Michele Reeves is a commercial real estate broker with Windermere /CCGRI, with a focus on in-city properties, particularly on the eastside. If she can't help you find the perfect spot for your mom 'n' pop shop, no one can. However, before plunking your name down on the lease, take note of Michelle's "do its" and "don't its."

-- DO have someone review your lease before signing. "By someone, I mean a lawyer with real estate experience, not your brother, or your aunt, or your dog. This is an important, often lengthy (20-30 pages) legal document with serious financial implications."

-- DO write a business plan. "Remember, a landlord is staking his business on your business, so unless you are a verifiable trustfunder, you need a plan."

-- DO remember that everything is negotiable: "Length of lease, lease rate, NNN fees, tenant improvements, options to renew, subleasing, etc. However, as a startup, you don't have as much leverage in a lease negotiation as, say, Starbucks."

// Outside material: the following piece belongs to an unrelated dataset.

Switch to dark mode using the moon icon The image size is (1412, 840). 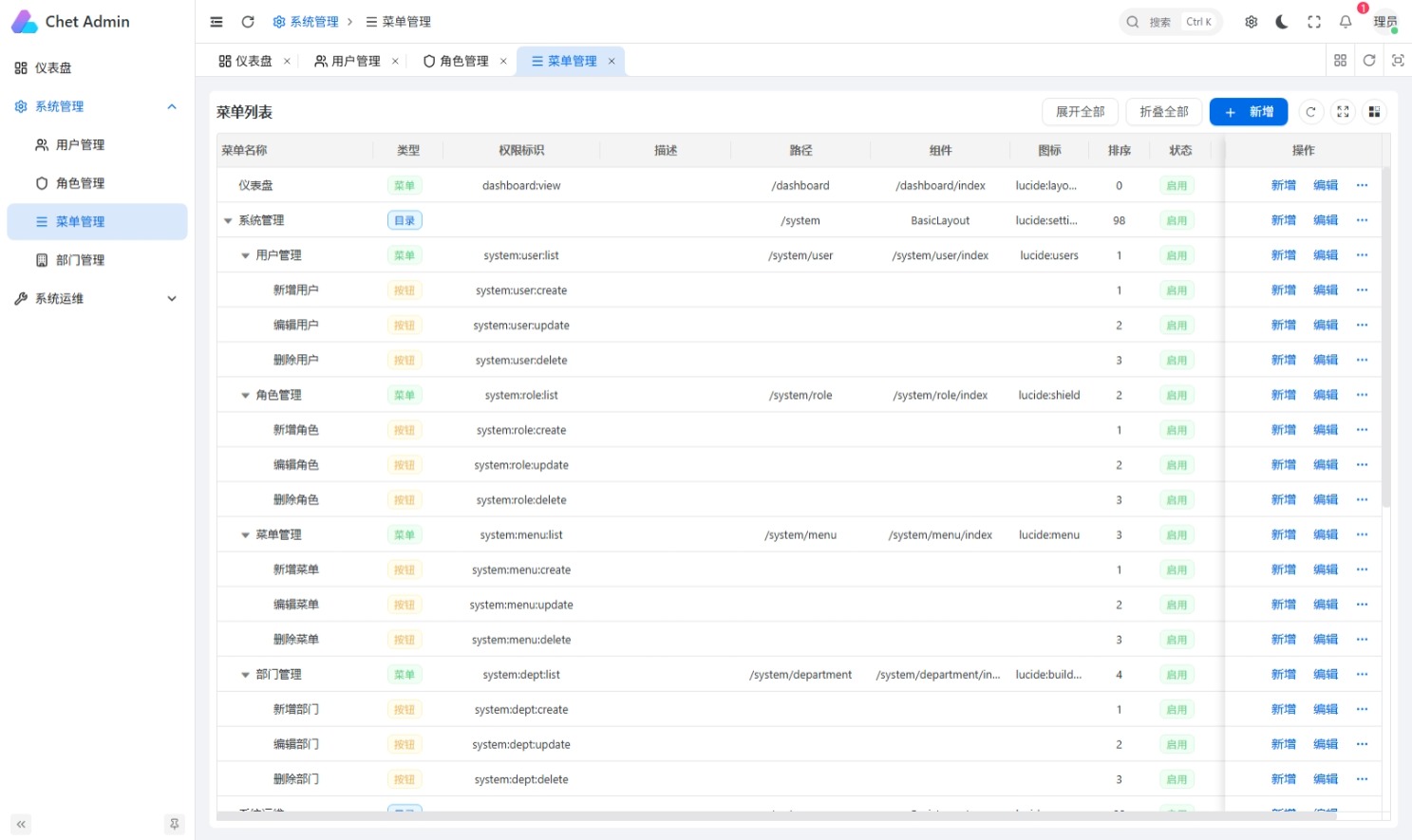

-- DO look for opportunities to buy an existing business or sublease space from a struggling business. "This can be a good way to bootstrap a startup because you can obtain finished space and a lease for a fraction of the cost of doing it all from scratch."

-- DO research your neighborhood (title companies can provide demographics). "Ask yourself if your business can be supported by local foot traffic. If not, you face being a 'destination business,' which requires very effective marketing."

-- DON'T pay rent while you are preparing the space prior to opening. "Ask for this 'buildout' period to be rent-free."

-- DON'T go it alone. "Unless you know the difference between a NNN lease ('triple-net lease'), a gross lease, and a full service lease, you need real estate representation."

-- DON'T start a restaurant unless you luuuuuuuuuv the business. "It can easily cost $200,000 to outfit a new restaurant, and you will work longer hours than you thought possible."

-- "DON'T expect to find a charming, vacant, in-city brick building with dramatic windows that you can fix up for $300/month. Sadly, those days are gone forever."

-- "DON'T worry about your options to renew and what to do when you need to expand in 10 years (these are good problems). Your primary concern should be protecting yourself from personal bankruptcy if your business does not succeed. Remember, almost all startups have to guarantee their leases with personal assets."